RENTON — With the Seattle Seahawks playing host to the New Orleans Saints in the playoffs for the second time in four seasons, it’s hard not to think of what happened in that Jan. 2011 meeting when Marshawn Lynch made the ground shake with one best runs in NFL history.
But as much as it’s worth looking back on that game and that run just for the sake of seeing it again — seriously, will watching that 67-yard touchdown ever get old? — there’s also relevance in remembering that game today. It serves as a good reminder of how far this franchise has come since that 2010 season, the first with head coach Pete Carroll and general manager John Schneider in charge.
As exciting and improbable as that 41-36 victory was, as incredible as Lynch’s run was, they also, looking back, show how different that team was than the one that face the Saints in Seattle’s first home playoff game since that day.
The most obvious example comes in the form of the roster. Just three players on the field for that run — Lynch, fullback Michael Robinson, and left tackle Russell Okung — are still with the Seahawks, and only 15 players on Seattle’s current roster were around in 2010.
“I’m pretty sure you know the answer to that question,” Robinson said when asked how this year’s team differs from the 2010 squad. “This team is way different. The quarterback’s different, the line’s different, the defense is different, different coordinators. It’s a different feel.”
Different, and significantly better.
Three years ago, it took Matt Hasselbeck improbably out-dueling Drew Brees, throwing four touchdowns in a shootout and a miraculous Lynch run to clinch that win. By the way, what a way that was for Hasselbeck, one of Seattle’s all-time greats, to go out — carrying his son Henry on his shoulders as he walked off the field following what would end up being his final home game as a Seahawk.
That version of the team had to do everything right as the 7-9 NFC West champions to knock off the 11-5 Saints. This time around, if the Seahawks don’t inflict too much damage on themselves, they figure to be just fine this weekend.
“The team then and the team now, it’s day and night,” said receiver Golden Tate, who was a rookie on the 2010 team. “The team then, we kind of weren’t sure if we were going to win. We knew we had to play the best game of our lives to squeeze out a win. Now we’re to the point where we’re playing confident, we understand what Coach Carroll wants, we understand the style of play. We expect to win, at home especially.”
Lynch wasn’t much for going down memory lane when asked about his memories of that run.
“It was loud,” he said.
Pressed for more details, Lynch went with, “It was really loud.”
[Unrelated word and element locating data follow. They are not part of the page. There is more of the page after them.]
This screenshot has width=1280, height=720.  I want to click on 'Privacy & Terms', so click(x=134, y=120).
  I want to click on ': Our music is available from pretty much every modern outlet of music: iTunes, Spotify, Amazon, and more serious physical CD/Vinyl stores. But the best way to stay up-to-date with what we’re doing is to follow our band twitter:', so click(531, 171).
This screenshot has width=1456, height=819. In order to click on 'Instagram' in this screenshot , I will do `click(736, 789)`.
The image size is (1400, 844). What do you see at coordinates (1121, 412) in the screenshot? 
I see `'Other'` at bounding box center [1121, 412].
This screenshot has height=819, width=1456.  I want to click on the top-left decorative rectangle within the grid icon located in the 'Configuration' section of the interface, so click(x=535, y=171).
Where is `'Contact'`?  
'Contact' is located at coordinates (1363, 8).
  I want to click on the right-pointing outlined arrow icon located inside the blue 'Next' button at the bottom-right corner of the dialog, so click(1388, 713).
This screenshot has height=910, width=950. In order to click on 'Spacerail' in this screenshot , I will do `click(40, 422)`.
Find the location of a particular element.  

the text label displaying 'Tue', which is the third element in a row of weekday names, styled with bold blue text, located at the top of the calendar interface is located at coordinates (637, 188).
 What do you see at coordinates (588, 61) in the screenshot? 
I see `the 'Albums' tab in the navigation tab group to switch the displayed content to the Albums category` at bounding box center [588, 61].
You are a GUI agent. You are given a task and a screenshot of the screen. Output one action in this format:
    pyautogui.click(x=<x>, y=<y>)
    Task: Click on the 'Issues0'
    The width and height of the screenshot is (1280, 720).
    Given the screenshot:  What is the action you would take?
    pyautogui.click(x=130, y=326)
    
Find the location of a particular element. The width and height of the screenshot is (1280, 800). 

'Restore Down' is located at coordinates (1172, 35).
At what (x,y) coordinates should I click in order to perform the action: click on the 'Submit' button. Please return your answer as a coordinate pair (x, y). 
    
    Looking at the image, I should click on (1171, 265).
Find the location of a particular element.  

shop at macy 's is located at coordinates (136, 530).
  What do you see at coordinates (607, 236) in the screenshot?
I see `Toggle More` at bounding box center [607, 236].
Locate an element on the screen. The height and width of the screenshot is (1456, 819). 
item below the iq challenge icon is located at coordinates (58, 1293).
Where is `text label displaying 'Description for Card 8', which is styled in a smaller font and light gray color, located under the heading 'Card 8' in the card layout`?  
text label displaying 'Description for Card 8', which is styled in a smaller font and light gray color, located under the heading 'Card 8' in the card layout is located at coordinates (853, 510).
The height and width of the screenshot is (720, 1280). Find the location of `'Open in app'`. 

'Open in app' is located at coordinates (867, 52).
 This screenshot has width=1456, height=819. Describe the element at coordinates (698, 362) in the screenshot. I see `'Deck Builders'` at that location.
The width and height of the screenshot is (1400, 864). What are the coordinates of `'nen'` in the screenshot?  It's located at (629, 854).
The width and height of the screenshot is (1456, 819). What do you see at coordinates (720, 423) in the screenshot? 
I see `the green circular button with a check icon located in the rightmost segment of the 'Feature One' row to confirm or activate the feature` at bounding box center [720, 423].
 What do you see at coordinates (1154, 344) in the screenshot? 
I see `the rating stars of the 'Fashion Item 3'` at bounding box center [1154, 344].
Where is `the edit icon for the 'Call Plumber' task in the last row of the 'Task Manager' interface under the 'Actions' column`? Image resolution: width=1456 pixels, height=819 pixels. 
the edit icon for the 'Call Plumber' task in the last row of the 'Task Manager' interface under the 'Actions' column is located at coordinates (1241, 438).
But even if Lynch doesn’t want to relive an all-time moment in Seahawks history, this week is a good time to revisit it if only to remember how much this franchise has improved in four seasons, going from unlikely playoff team with a losing record to top dog in the NFC.
Three years after Lynch had Saints defenders running in circles, the Seahawks have come full circle.
“This is a better team,” defensive tackle Brandon Mebane said. “No doubt about that. This is a way better team.”
Of course Pete Carroll will tell you his team didn’t get here fast enough — he wants to win forever, in case you forgot — but when you consider just four players remain from the roster he and Schneider inherited, Mebane, Red Bryant, Jon Ryan and Max Unger, it’s a remarkably quick rebuild, which has culminated in the Seahawks landing the No. 1 seed and home-field advantage.
Earlier this season, Carroll was asked about why his team had gotten so much better on the road over the past two seasons. There are a lot of things that have played into that, but the biggest, Carroll acknowledged, is that his team in 2010 and the early part of 2011 simply wasn’t that good wherever they played.
“We weren’t playing very well, and when you don’t play very well you get your butt kicked,” Carroll said in October. “That’s happened in the first year. There were some bad games, even to the first half of the second year I guess. It’s really just getting your football in order.”
The Seahawks have their football in order, and in a way, that Lynch run was the launching point. As Carroll noted, the turnaround didn’t really start until late in the 2011 season, but in Lynch, a player the Seahawks acquired midway through the 2010 season, they found their identity.
For a moment three years ago, their identity was unstoppable, but now, the much improved Seahawks don’t need once-in-a-lifetime moments or four-touchdown performances from their quarterback; they just need to be themselves to win a home playoff game against the Drew Brees-led Saints.
Like Marshawn Lynch three years ago, the Seahawks’ rebuild has covered a lot of ground.